Early alpha. Not production-ready. No package publication or broad PHP compatibility claim.

Scientific identity · NexusScholar.Shared

Shared identity

Normalized scholarly identifiers and transitive membership semantics that let Search, Deduplication, and Bundles refer to works without falling back to titles or object identity.

Purpose and authority boundary

Shared owns cross-module identity primitives, not provider records or deduplication decisions. WorkId expresses a stable namespace/value pair. ScholarlyWork groups identifiers and metadata. CorpusSlice defines membership through identifier overlap and connected components.

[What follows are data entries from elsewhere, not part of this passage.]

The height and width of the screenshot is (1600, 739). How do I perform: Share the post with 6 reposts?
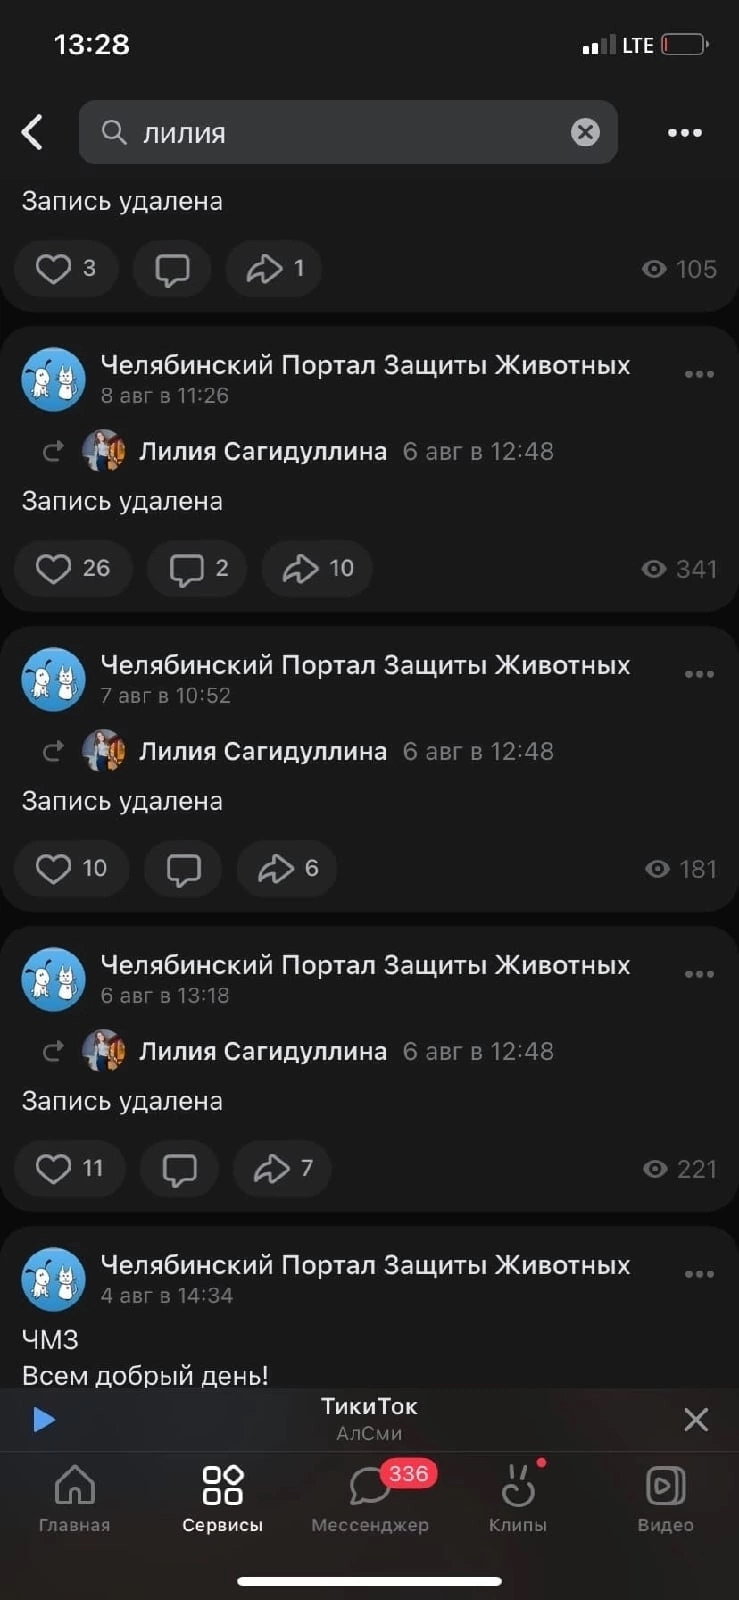coord(287,868)
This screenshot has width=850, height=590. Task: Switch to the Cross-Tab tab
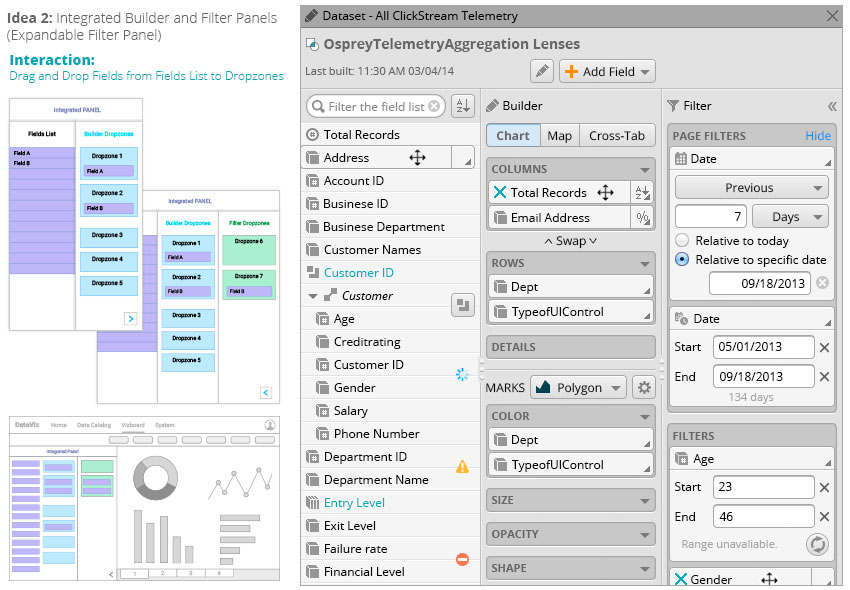click(x=617, y=136)
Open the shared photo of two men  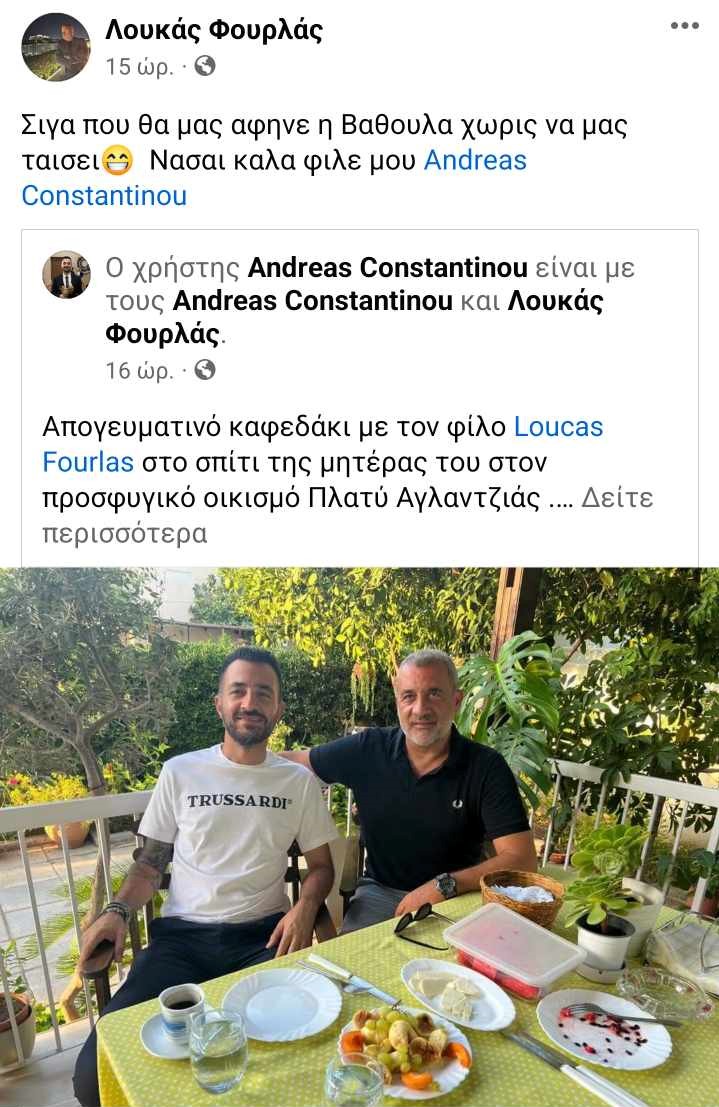[x=360, y=837]
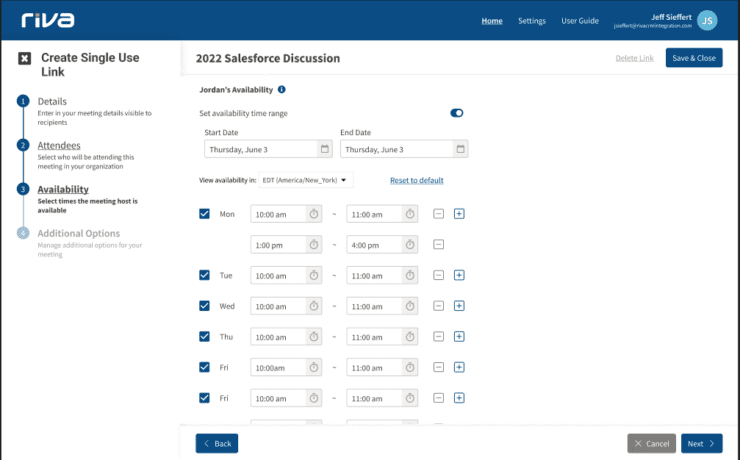The image size is (740, 460).
Task: Uncheck the Wed availability checkbox
Action: pos(205,306)
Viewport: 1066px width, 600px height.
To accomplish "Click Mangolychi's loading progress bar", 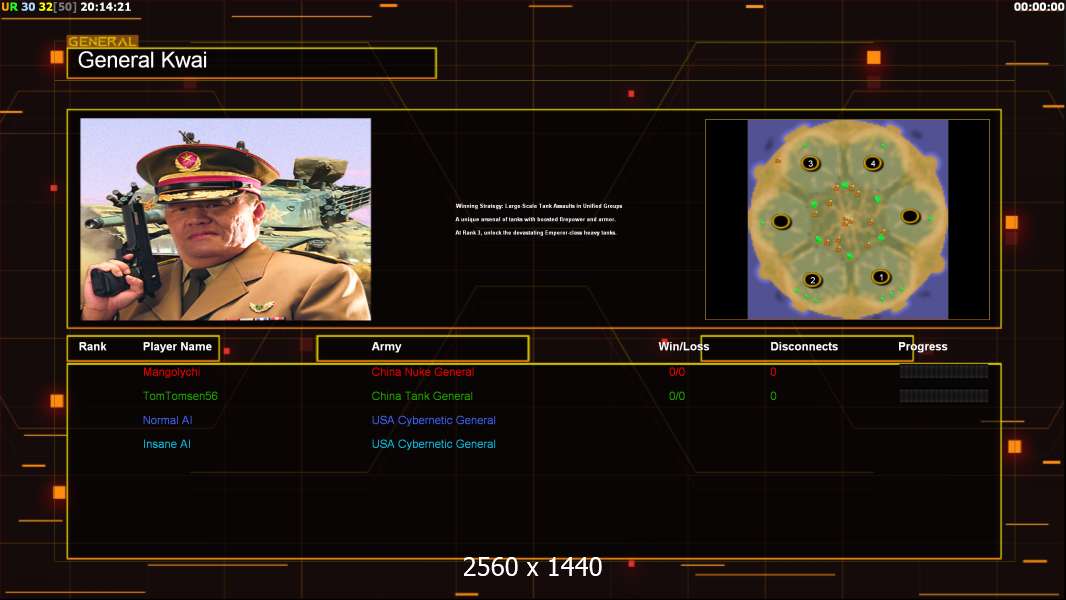I will point(943,372).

Titles, authors, publication year, array position, and runtime object identity are not stable work identity. A record with no accepted stable identifier remains unresolved; Shared does not fabricate one.

Key types

  • WorkIdNamespace closes the accepted set to DOI, arXiv, OpenAlex, Semantic Scholar (s2), PubMed, PMCID, IEEE, DOAJ, and internal identifiers.
  • WorkId parses and canonicalizes namespace/value pairs; namespace-specific rules normalize DOI prefixes/URLs and other provider forms.
  • WorkIdSet rejects empty/default/duplicate identity and exposes deterministic primary-id selection.
  • ScholarlyWork carries an immutable identifier set plus bibliographic metadata. Metadata enriches display and comparison but does not replace identifiers.
  • CorpusSlice closes over transitive identifier overlap: if A shares with B and B shares with C, all three belong to one identity component even when A and C do not directly overlap.

Source: SharedIdentity.cs. Contract: ADR 0007.

Transitive identity model

A = {doi:10.x/a, scopus:1}
B = {scopus:1, pmid:2}
C = {pmid:2, openalex:W3}

A ↔ B ↔ C  ⇒ one connected identity component

No stable ID ⇒ unresolved candidate, not title-derived membership

Primary-id precedence and canonical string forms make ordering reproducible. Set equality is based on normalized identities rather than input order. Hardening protects against adding a bridge record that would silently collapse previously distinct components through transitive overlap.

Typical developer flow

  1. Normalize provider identifiers at ingestion into WorkId values.
  2. Retain all observed stable identifiers; do not discard aliases after choosing a primary id.
  3. Create immutable ScholarlyWork records and a CorpusSlice.
  4. Compare membership through normalized identifier components.
  5. Route no-id records to the owning unresolved-candidate workflow instead of assigning a title hash.

Failure and refusal behavior

Stable rules reject unknown/blank namespaces, malformed or empty values, duplicate IDs, default identities, empty work sets, inconsistent primary IDs, no-ID records entering canonical membership, and transitive bridge additions that would change authority without an explicit owning decision.

Tests, extension points, and nonclaims

SharedIdentityTests exercise normalization, immutable sets, transitive membership, and bridge rejection. SharedIdentityFixtureTests replay the shared identity fixtures. Narrow PHP comparator evidence, where present, is fixture-scoped rather than a broad compatibility claim.

Adding a namespace requires explicit normalization, canonical rendering, precedence, collisions, and fixtures. Shared provides no fuzzy matching, DOI resolution, provider lookup, title similarity, deduplication decision, corpus snapshot publication, or guarantee that two provider identifiers truly describe the same real-world work beyond the accepted evidence.